Am Sonntag beginnt so früh wie nie die Rückrunde in der Zehnerliga. Die Frage nach dem neuen Meister ist schon jetzt so gut wie beantwortet: Der FC Basel wird sich wohl bald zur Feier des 10. Titels auf dem "Barfüsserplatz" einfinden. Der ungeschlagene Leader liegt 14 Punkte vor den Young Boys, 21 vor Servette und unglaubliche 32 vor dem zur Zeit im 7. Rang klassierten Titelverteidiger Grasshoppers. Die zweite Hälfte der Meisterschaft umfasst 18 Runden, dauert 14 Wochen und endet wegen der EM-Vorbereitung der Nationalmannschaften bereits am 23. Mai.
Drei Klubs wechselten in der Winterpause ihre Trainer aus. Alain Geiger kam von Aarau zu GC, Martin Rueda ersetzt ihn auf dem Brügglifeld, und in Wil versucht sich der Ostdeutsche Joachim Müller. Mit Jean-Paul Brigger (GC), Fredy Bickel (FCZ) und Igor Belanow (Wil) bekleiden neue Sportchefs Führungspositionen. Weil die finanzielle Situation in sieben von zehn Klubs dramatisch ist, wurden im Winter mit Ausnahme der Verpflichtung von Julian Sebastian Filipescu (Rum/FCZ) und der Rückkehr von Ricardo Cabanas zu GC keine namhaften Spieler verpflichtet. Das Erlangen der Lizenz scheint für einige Vereine schwieriger zu werden als der Verbleib in der Spitzenliga.
Der Dominator
Wohl hatte Basel in der Winterpause mit Hakan Yakin und Marco Streller (beide zum VfB Stuttgart) sowie Toni Esposito (Varese) die wichtigsten Abgänge zu verzeichnen, doch die Klasse der Verbliebenen und die straffe Führung von Trainer Christian Gross sind Garanten für den zweiten Titel innerhalb von drei Jahren. Der talentierte Argentinier Mathias Delgado soll Hakan Yakins Rolle als Spielgestalter übernehmen. Und wahrscheinlich stossen Verteidiger Facundo Imboden von den Boca Juniors, dessen Grossvater aus Bern stammt, und ein weiterer Stürmer (Francisco Guerrero vom FCZ?) zum FCB. Die teuren Transfers sind erst im Sommer geplant, wenn Basel wieder richtig gefordert werden wird.
Drei Europacup-Kandidaten
Auf Platz 2 hat sich YB installiert.
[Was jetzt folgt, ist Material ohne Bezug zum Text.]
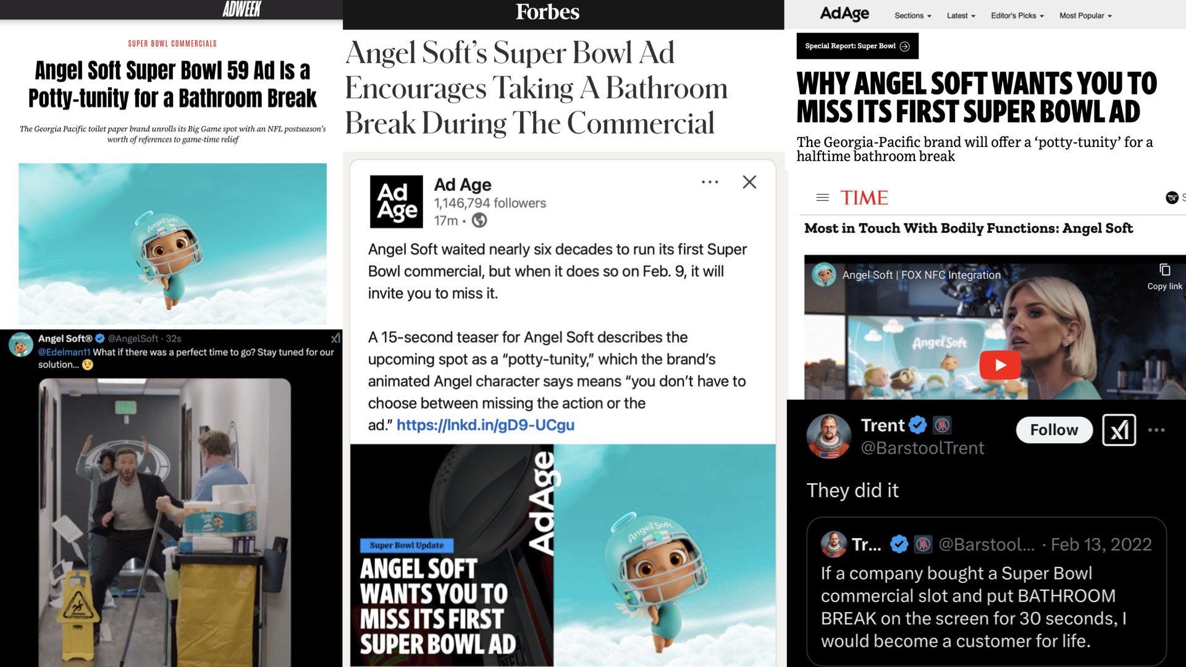
Task: Click the Ad Age logo avatar on LinkedIn post
Action: (x=397, y=202)
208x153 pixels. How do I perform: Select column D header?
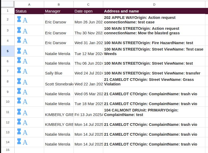(x=154, y=5)
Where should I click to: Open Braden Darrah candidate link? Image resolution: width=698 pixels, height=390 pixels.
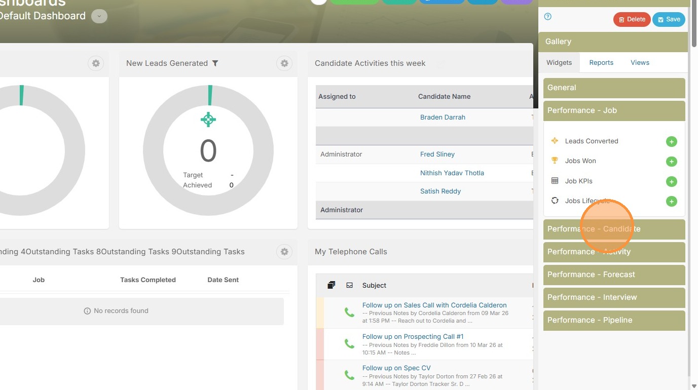(443, 117)
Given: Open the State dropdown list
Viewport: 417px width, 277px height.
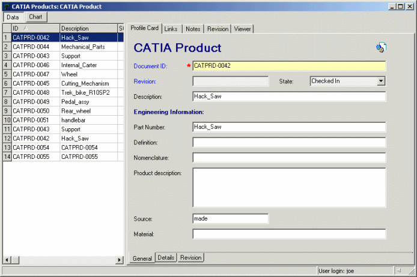Looking at the screenshot, I should click(x=381, y=82).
Das Ziel der Berner ist die Qualifikation für die Champions League, die in dieser Saison auch dem Zweiten offensteht. Mit den vier starken Stürmern Chapuisat, Leandro, Giallanza und Berisha, der nach seinem Kreuzbandriss vor dem Comeback steht, sollte dies möglich sein. Nach dem gesundheitlich bedingten Rücktritt von Joël Descloux wünscht sich Trainer Bidu Zaugg noch den Zuzug einer neuen Kraft fürs linke Mittelfeld; der ehemalige U21-Internationalen Elvir Melunovic befindet sich im Probetraining.
Bei Servette dreht sich trotz der sportlich beachtlichen Vorrunde alles ums fehlende Geld. Den Genfern droht die Luft auszugehen. Seriöse Investoren, die den Servette FC von der Schuldenlast (5, 10 oder gar 12 Millionen Franken) befreien könnten, fehlen. Falls sich bis Ende Februar keine Lösung finden lässt, muss der Klub den Spielbetrieb einstellen. Spieler, Funktionäre und Fans gehen deshalb am Samstag auf die Strasse, um "tout Genève" auf den Ernst der Lage aufmerksam zu machen.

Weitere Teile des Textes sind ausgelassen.